Hadrian the Seventh is a wish-fulfilment dream of Rolfe’s, a Catholic convert who never succeeded in becoming a priest, let alone a pontiff, despite prolonged theological training in Rome. Attributing his failure to a malign conspiracy within the Church, he abandoned his studies and was adopted by an Italian aristocrat who gave him the dubious Corvo title. He became the first in a long line of wealthy patrons who tried to help Rolfe, only to be rewarded with vituperative abuse for their pains.

An enthusiastic pederast, Rolfe ended his days in Venice in 1913, where he had gone in pursuit of muscular gondoliers. Continually in dire poverty and sometimes actually starving and forced to sleep in gondolas, the begging letters Rolfe wrote became a literary genre of their own, described by W.H. Auden as ‘little masterpieces of venom’. Though he wrote several other novels and short stories, Rolfe is best remembered for Hadrian the Seventh.

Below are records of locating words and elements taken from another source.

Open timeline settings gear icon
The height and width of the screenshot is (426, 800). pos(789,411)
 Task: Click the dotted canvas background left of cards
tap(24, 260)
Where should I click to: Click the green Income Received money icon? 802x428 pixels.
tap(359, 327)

He would have sunk into total obscurity had it not been for the writer A.J.A. Symons, whose 1934 biography of the reprobate, The Quest for Corvo, is also a masterpiece of its genre. It inspired the playwright Peter Luke to dramatise Hadrian in 1968, which became a surprise hit both in the West End and on Broadway, starring Alec McCowen as the eponymous papal hero.

What is it about a gathering of 120 elderly men in solemn conclave that has so frequently attracted the attention of novelists and filmmakers?

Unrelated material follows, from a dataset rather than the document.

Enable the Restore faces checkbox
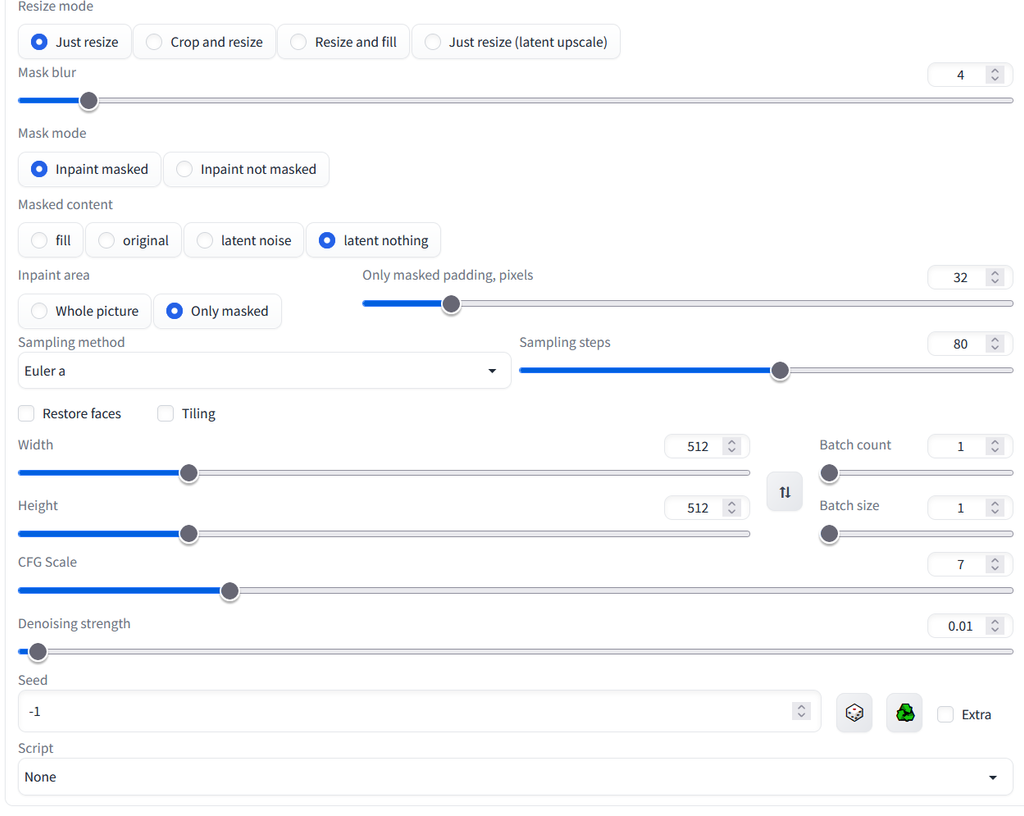 point(27,413)
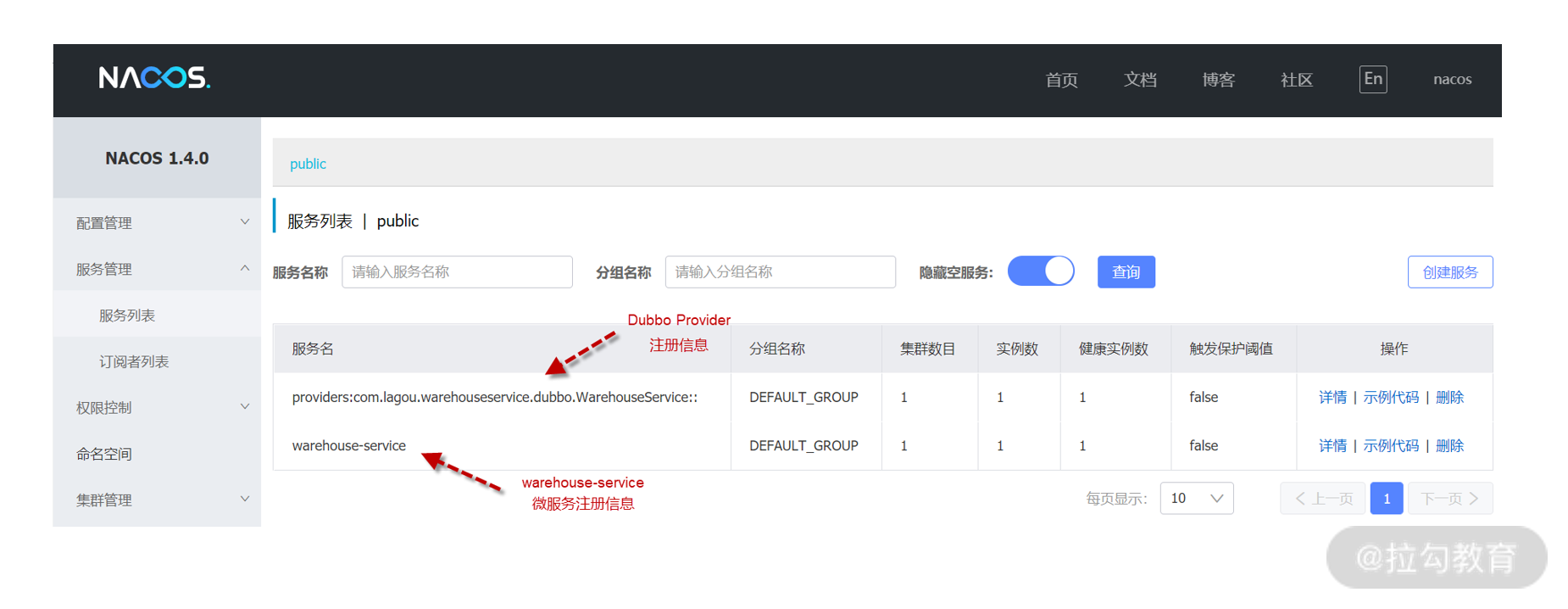
Task: Expand the 权限控制 sidebar menu
Action: pos(157,407)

The same year saw the release of yet another cinematic depiction of a deadlocked conclave: The Shoes of the Fisherman, based on a thriller by Morris West. With a starry cast including Laurence Olivier, John Gielgud, Anthony Quinn, Oskar Werner, Vittorio De Sica and Leo McKern, the film has a Cold War theme with spookily topical echoes today, since it concerns a Ukrainian archbishop who becomes pope after 20 years in a Russian gulag. In a conclusion as unlikely as Harris’s Conclave, the story ends with the new pope pledging to sell the Church’s property to buy grain for a starving China – and thus free the world from the threat of nuclear war.

Topical themes also abound in The New Pope, a nine-part Sky Atlantic series screened in 2020. Starring Jude Law and John Malkovich, the series revisits familiar tropes: a good liberal pope and a nasty conservative one; a conniving cardinal manipulating a conclave; another English pope with worrying personal issues – and a relatively happy ending. Needless to say, its resemblance to reality is tangential at best.

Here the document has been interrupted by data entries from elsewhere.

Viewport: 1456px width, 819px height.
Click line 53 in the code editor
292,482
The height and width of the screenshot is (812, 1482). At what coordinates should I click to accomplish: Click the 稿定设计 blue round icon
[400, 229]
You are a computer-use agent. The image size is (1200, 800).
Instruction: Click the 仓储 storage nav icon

If The New Pope has unintentionally comic aspects, then the 1991 film The Pope Must Die! with Robbie Coltrane in the lead role of another Brit accidentally made pope, is the real deal: a comic-caper farce in which the new pontiff has to outwit the Mafia and avoid assassination. To the non-faithful, the Catholic Church will always lend itself to comedy, but to true believers the death of a pope is no laughing matter.

So what is it about a gathering of 120 elderly men in solemn conclave that has so frequently attracted the attention of novelists and filmmakers? After all, the usual attributes of gripping dramas are notable by their absence: there are few women, no sex, and no overt violence. For me, it is the sheer drama and weirdness of this tussle for the leadership of an institution that, for good or ill, remains one of the world’s most influential and powerful bodies.